BEGIN Supplied material

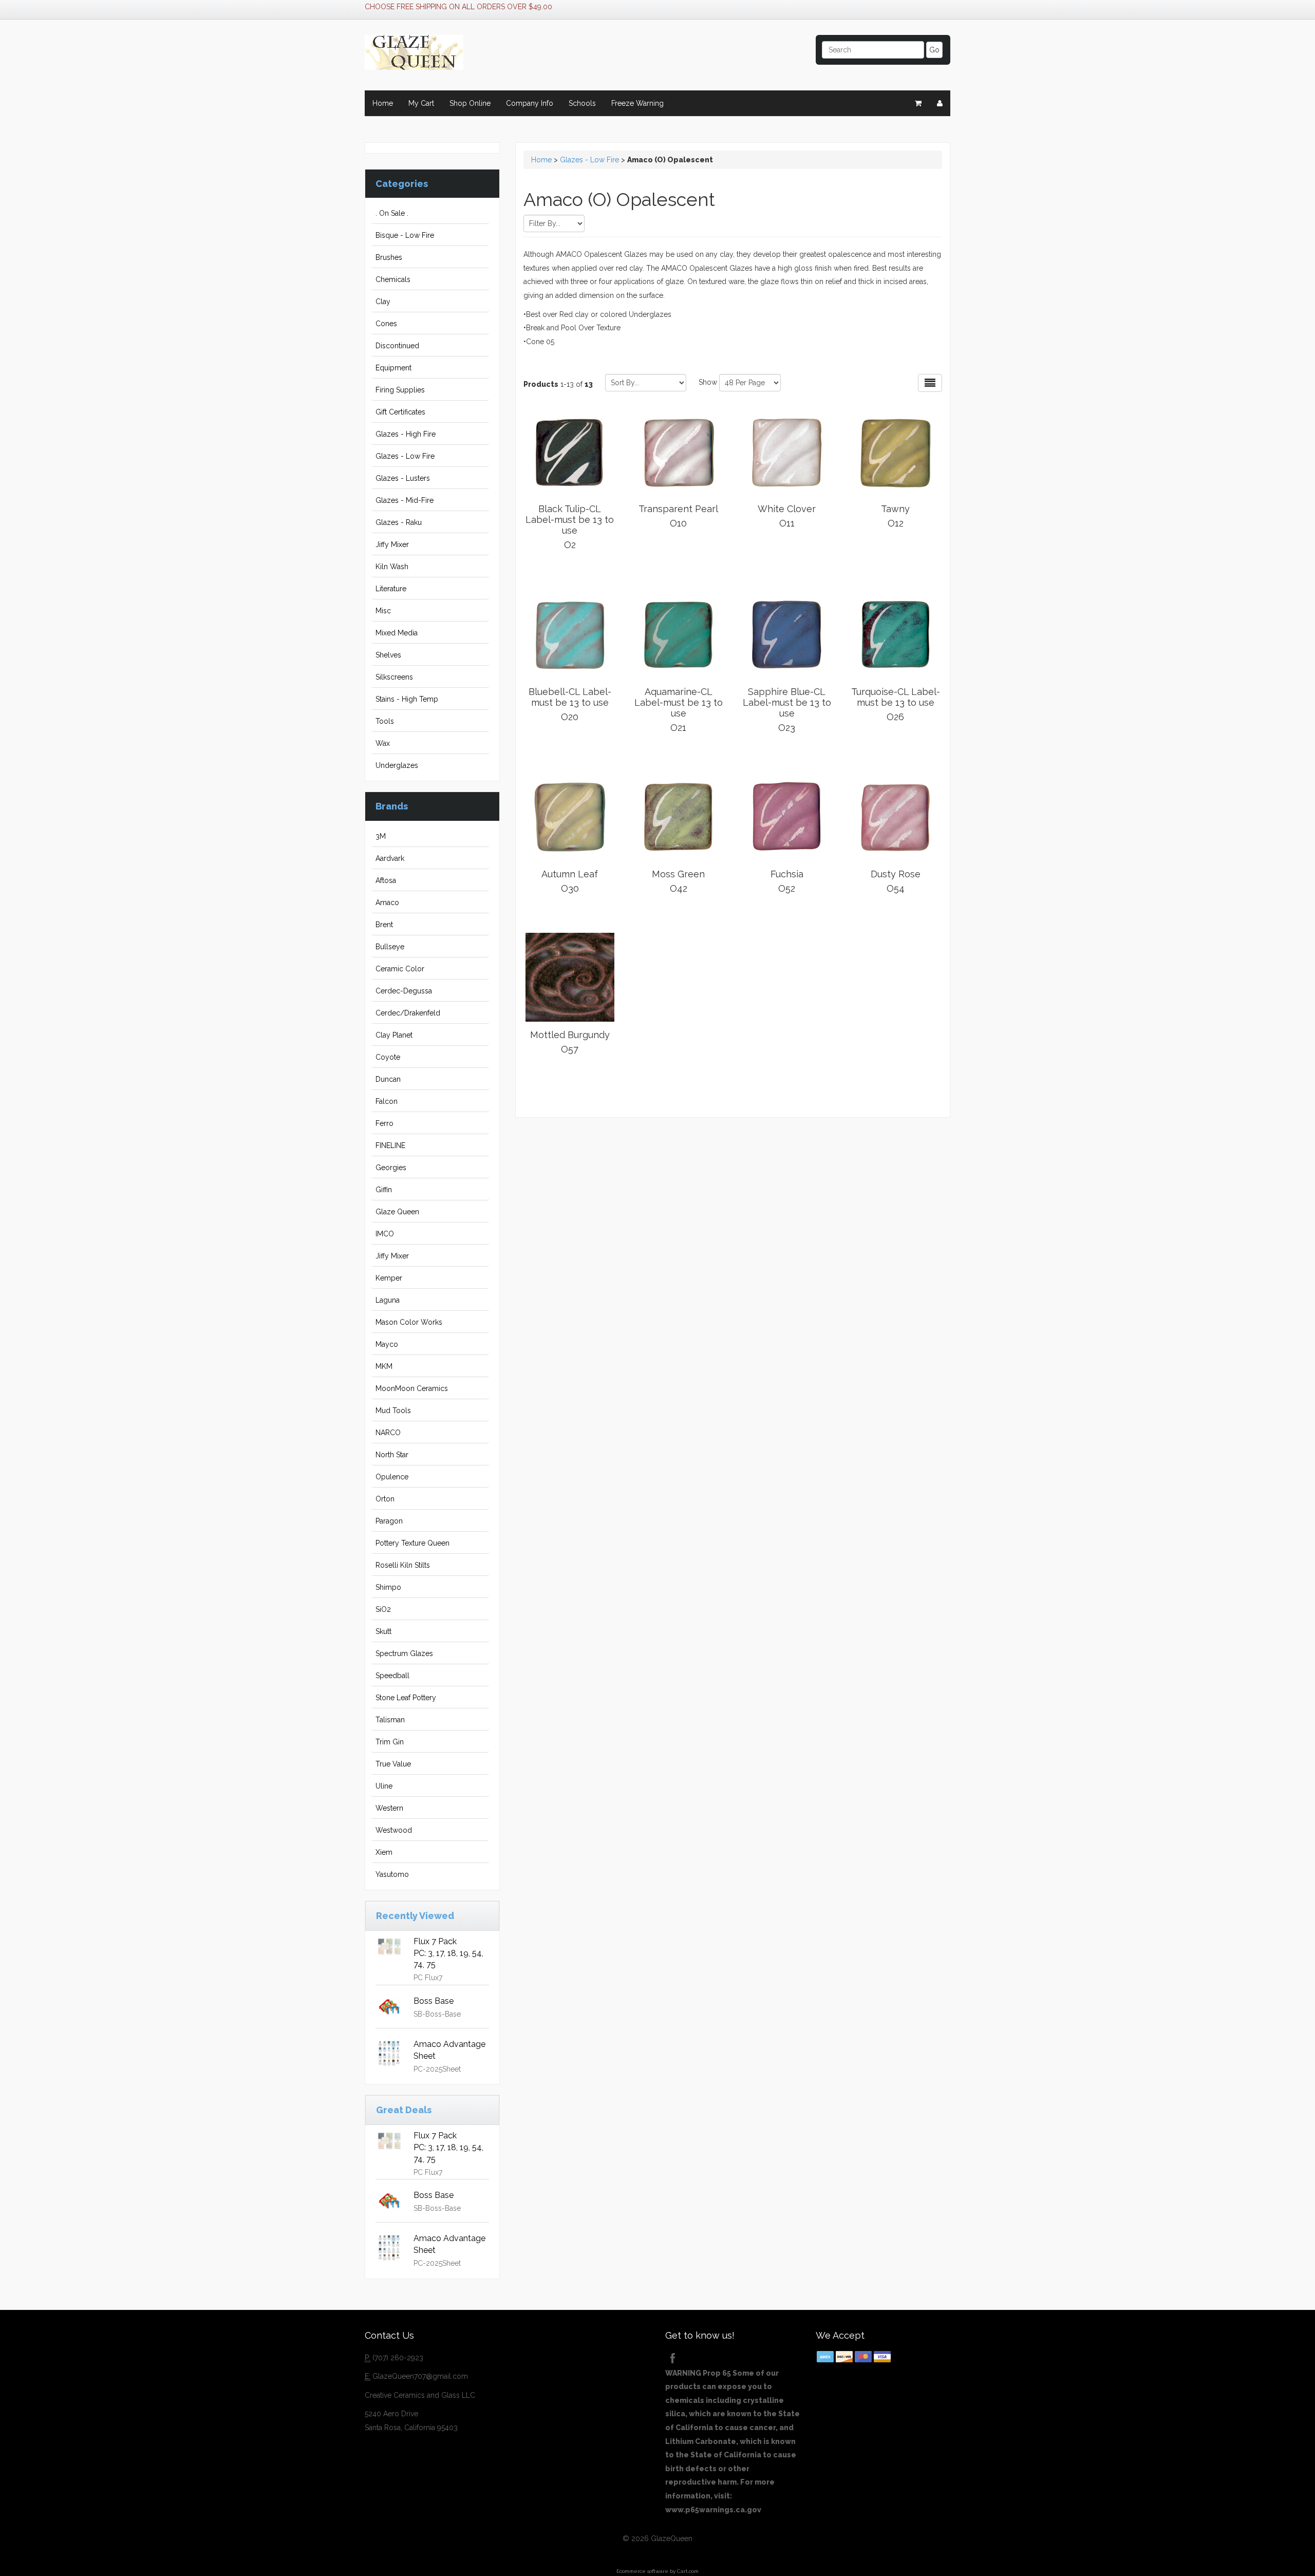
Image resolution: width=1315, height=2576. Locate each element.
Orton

END Supplied material
BEGIN Supplied material

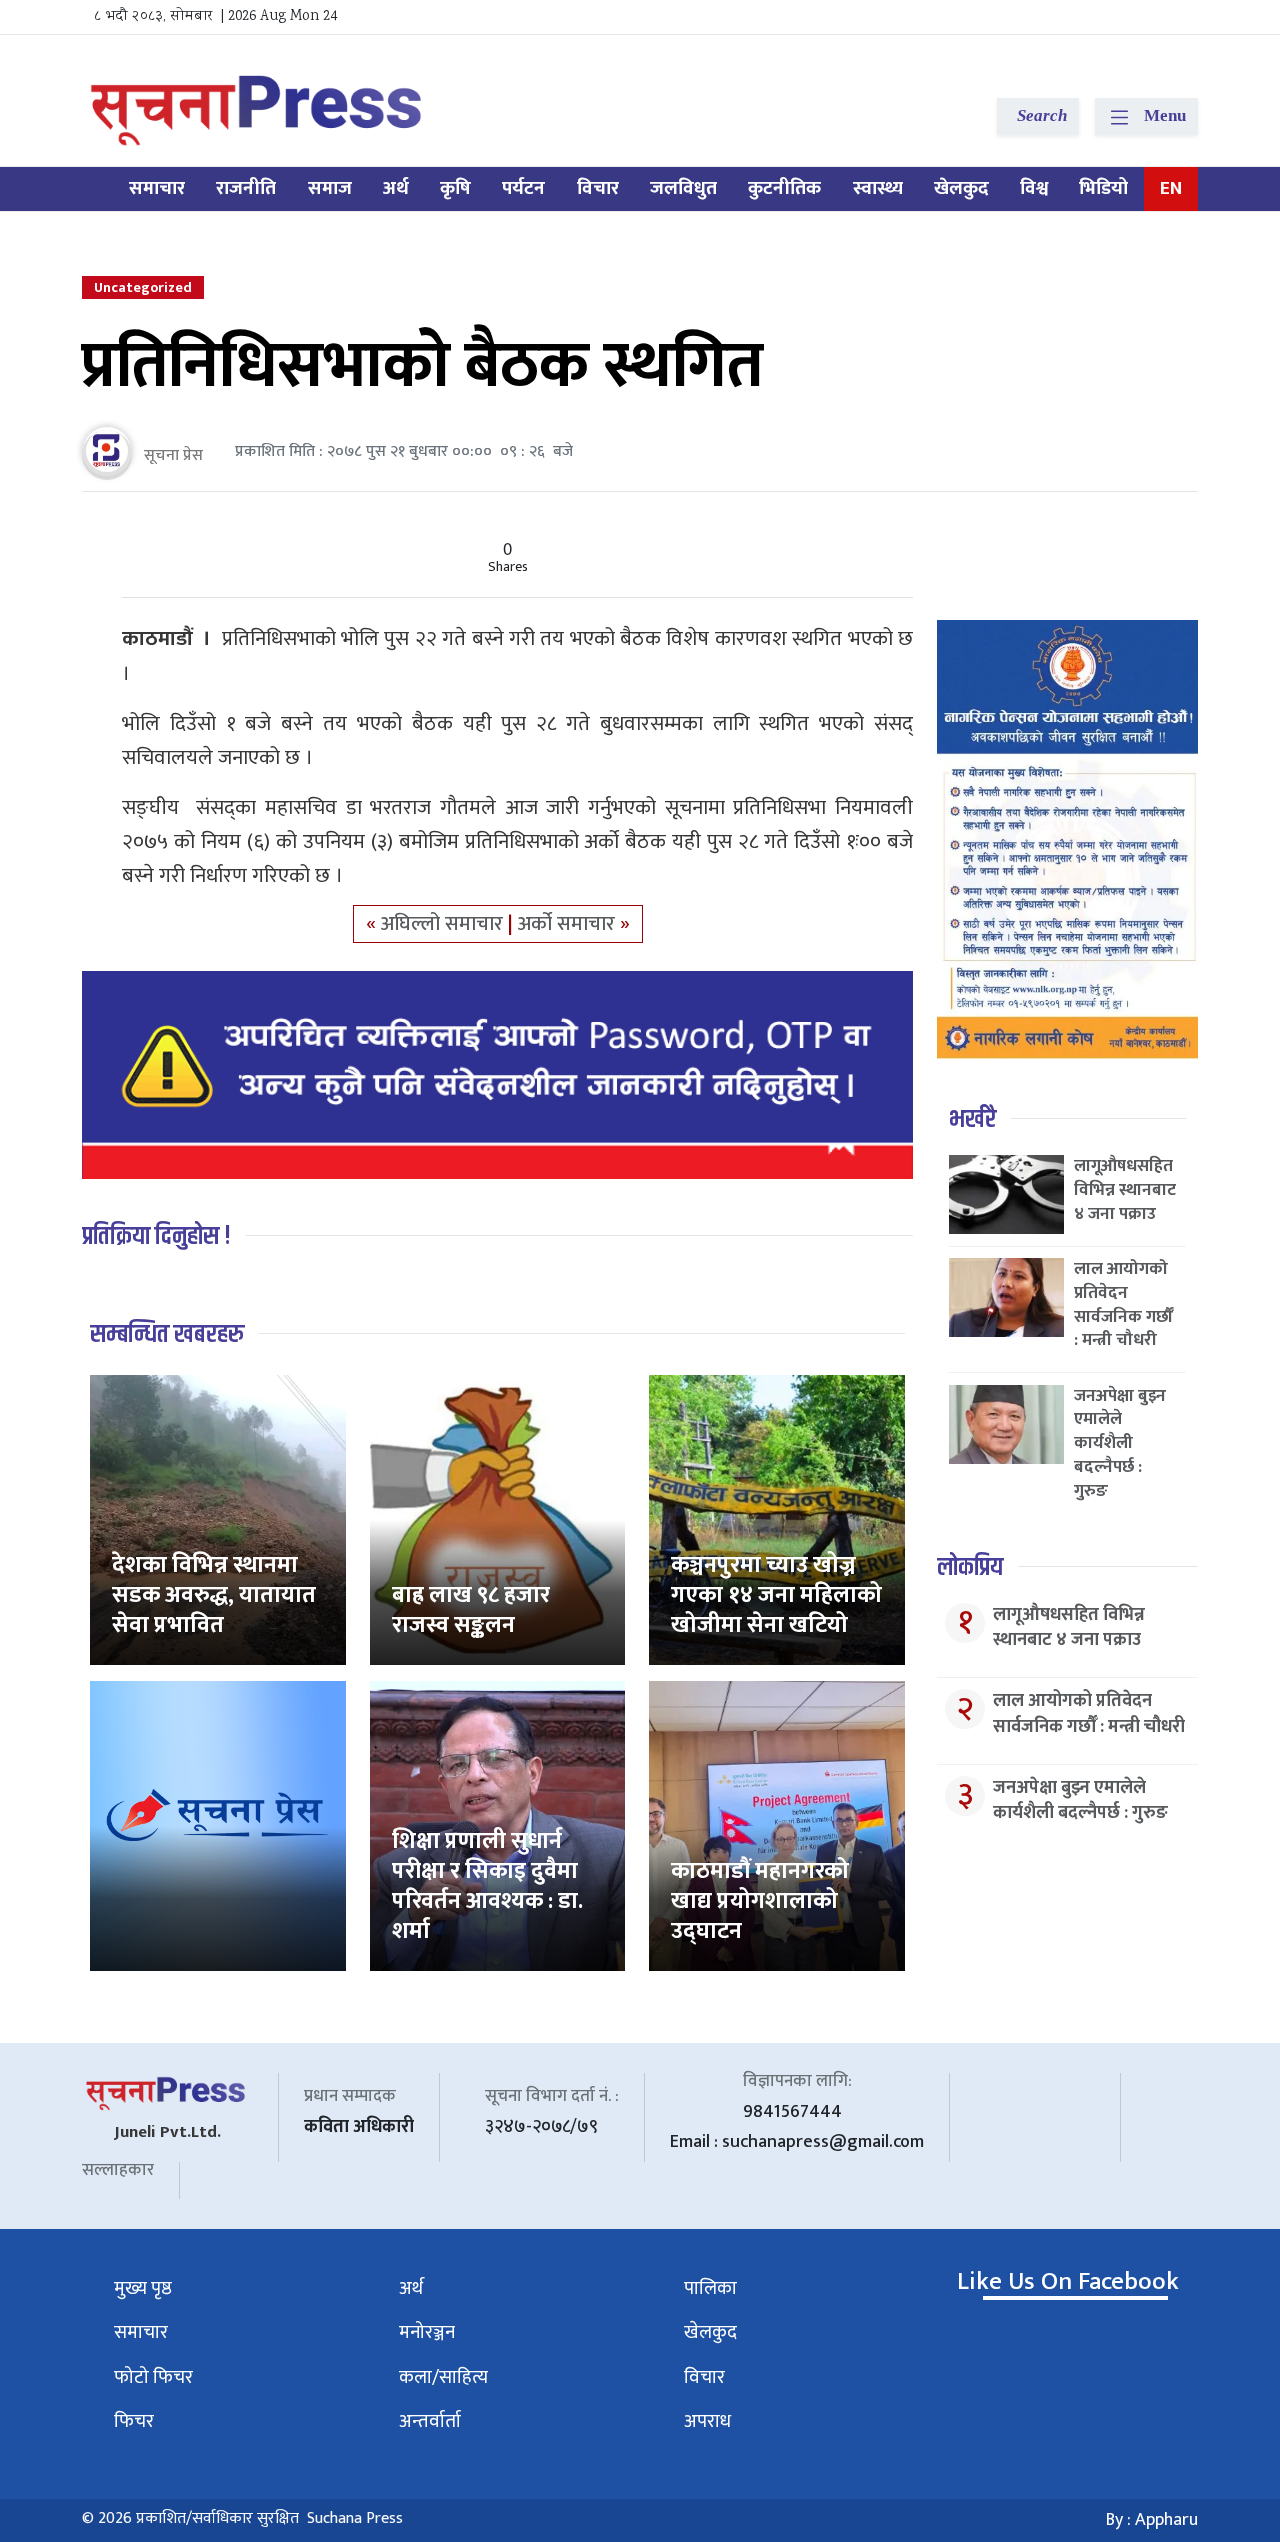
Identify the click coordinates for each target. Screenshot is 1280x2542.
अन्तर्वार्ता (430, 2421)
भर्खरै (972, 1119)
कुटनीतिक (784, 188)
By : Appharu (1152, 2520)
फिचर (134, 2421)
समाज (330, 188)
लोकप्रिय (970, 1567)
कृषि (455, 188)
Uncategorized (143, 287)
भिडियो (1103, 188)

END Supplied material
BEGIN Supplied material

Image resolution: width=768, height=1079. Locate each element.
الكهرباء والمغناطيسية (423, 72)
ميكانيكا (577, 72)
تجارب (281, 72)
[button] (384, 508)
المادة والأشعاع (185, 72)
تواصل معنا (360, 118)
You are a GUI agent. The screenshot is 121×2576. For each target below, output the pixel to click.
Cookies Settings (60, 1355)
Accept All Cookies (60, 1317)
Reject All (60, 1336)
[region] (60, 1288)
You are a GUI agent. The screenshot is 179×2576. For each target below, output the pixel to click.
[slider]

END Supplied material

→ What you are asked to do
Transcribe the lines above between the line holding "भर्खरै (972, 1119)" and the line holding "भिडियो (1103, 188)", inclusive, exactly as they stand and with nothing added.

→ Expected output
भर्खरै (972, 1119)
कुटनीतिक (784, 188)
By : Appharu (1152, 2520)
फिचर (134, 2421)
समाज (330, 188)
लोकप्रिय (970, 1567)
कृषि (455, 188)
Uncategorized (143, 287)
भिडियो (1103, 188)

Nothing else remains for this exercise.